The story has taught me a lot about the basics of writing. From description (something that continues to be difficult) to the merits of planning out your story a bit beforehand (I think the main character, Chuck, was bald and yet still managed to have hair down past his shoulders in the first draft). It was the first time I played with the third person narrative and the present tense (the former I kept for subsequent drafts, the later I removed). It helped me to define the differences between a story and a character sketch. It is one of the examples I use when in a debate over the merits of fantasy plots for literature pieces (a huge debate within the Creative Writing department at Knox). It is in this story that I hope to accomplish what I couldn’t with Flat Planet. This is also the story I still think about when I let my mind idle and drift.

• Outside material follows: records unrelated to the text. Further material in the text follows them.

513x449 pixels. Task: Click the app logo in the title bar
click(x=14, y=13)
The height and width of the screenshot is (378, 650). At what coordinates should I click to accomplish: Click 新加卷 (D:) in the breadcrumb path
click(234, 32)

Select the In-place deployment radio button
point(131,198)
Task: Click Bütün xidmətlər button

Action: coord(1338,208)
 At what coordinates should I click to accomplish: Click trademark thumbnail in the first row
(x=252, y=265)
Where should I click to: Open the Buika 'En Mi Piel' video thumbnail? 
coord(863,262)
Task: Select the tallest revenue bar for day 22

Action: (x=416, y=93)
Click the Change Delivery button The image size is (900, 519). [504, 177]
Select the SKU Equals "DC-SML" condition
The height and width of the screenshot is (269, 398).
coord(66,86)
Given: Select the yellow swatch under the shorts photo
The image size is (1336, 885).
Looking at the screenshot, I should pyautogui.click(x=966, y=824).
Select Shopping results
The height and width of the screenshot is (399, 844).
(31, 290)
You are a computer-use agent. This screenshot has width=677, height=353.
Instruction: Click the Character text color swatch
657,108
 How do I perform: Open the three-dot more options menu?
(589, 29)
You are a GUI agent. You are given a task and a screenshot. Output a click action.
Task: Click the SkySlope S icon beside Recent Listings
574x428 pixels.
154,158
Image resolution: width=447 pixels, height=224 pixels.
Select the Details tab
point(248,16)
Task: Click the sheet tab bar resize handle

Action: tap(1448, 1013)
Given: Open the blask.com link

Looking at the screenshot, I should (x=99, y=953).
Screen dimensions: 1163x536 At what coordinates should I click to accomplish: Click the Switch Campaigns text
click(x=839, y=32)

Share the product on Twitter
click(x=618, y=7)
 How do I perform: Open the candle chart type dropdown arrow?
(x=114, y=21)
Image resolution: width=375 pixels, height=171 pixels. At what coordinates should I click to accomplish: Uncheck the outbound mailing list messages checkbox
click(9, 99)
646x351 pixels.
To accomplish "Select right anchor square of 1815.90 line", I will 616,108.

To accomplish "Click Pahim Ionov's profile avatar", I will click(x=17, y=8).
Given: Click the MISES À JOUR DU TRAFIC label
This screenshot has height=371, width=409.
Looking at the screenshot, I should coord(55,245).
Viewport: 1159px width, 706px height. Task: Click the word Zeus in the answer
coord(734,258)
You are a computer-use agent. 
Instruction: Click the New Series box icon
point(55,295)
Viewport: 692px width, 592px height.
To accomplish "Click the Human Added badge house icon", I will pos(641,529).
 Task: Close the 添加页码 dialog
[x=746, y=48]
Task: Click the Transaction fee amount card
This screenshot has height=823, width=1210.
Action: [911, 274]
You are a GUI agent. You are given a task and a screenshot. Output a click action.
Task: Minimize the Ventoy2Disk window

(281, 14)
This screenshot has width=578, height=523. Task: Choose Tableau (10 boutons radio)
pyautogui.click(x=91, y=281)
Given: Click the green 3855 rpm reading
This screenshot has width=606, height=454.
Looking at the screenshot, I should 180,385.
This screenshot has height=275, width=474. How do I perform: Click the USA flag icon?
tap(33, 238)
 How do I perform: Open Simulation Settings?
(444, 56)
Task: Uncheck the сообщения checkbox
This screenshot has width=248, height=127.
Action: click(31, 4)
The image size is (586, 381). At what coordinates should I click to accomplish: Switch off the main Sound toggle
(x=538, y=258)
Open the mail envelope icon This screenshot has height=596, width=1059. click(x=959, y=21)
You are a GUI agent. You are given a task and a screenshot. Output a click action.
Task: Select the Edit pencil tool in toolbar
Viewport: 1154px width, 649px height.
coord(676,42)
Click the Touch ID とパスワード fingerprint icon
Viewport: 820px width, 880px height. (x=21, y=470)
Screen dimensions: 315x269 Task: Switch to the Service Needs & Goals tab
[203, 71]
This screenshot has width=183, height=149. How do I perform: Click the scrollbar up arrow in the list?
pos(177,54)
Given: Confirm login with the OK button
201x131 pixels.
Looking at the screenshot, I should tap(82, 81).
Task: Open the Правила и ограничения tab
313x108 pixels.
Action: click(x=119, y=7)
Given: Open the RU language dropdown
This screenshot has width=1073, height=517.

In the tentative plot that I have running through my head there are four characters: Chuck, the main character; Kelly, his sister; Jasmine (or Jaz for short), his niece; and a fourth character that has yet to be introduced and named. Beyond that there isn’t much to say about the overall plot of the story, I’m sure I’ve read my basic description on the backs of hundreds of books over the years: ‘When [event] hits Chuck’s life he thinks nothing of it at first, just another day to be noted and forgotten. As he goes through his normal routine with his sister, Kelly, and Kelly’s daughter, Jasmine, he is surprised when [character] comes looking for closure. The story, When I Woke, is an [adjective] look at a family with [a strange/unique interaction that is normal on the surface] whose lives are turned upside down and their attempt to [verb/cliché] it.’
That’s just the three sentence description though. Like I said early in this blog I’m not a fan of those short synopses, they inadequately differentiate between a perfectly ordinary story from a fantastic one (which isn’t to say When I Woke is fantastic, but I have read books with a similar three sentence synopsis that are). There is, however, something unique about this story that I have tried to explain to other people and that the three sentence synopsis doesn’t even begin to explore. A sort of fantasism that I know I haven’t seen in too many other stories which utilize a fantastical event in an otherwise mundane world to explore the characters’ reactions and interactions with each other.
All that and more are is the reasons I am so interested in this piece and keep returning to it time and time again.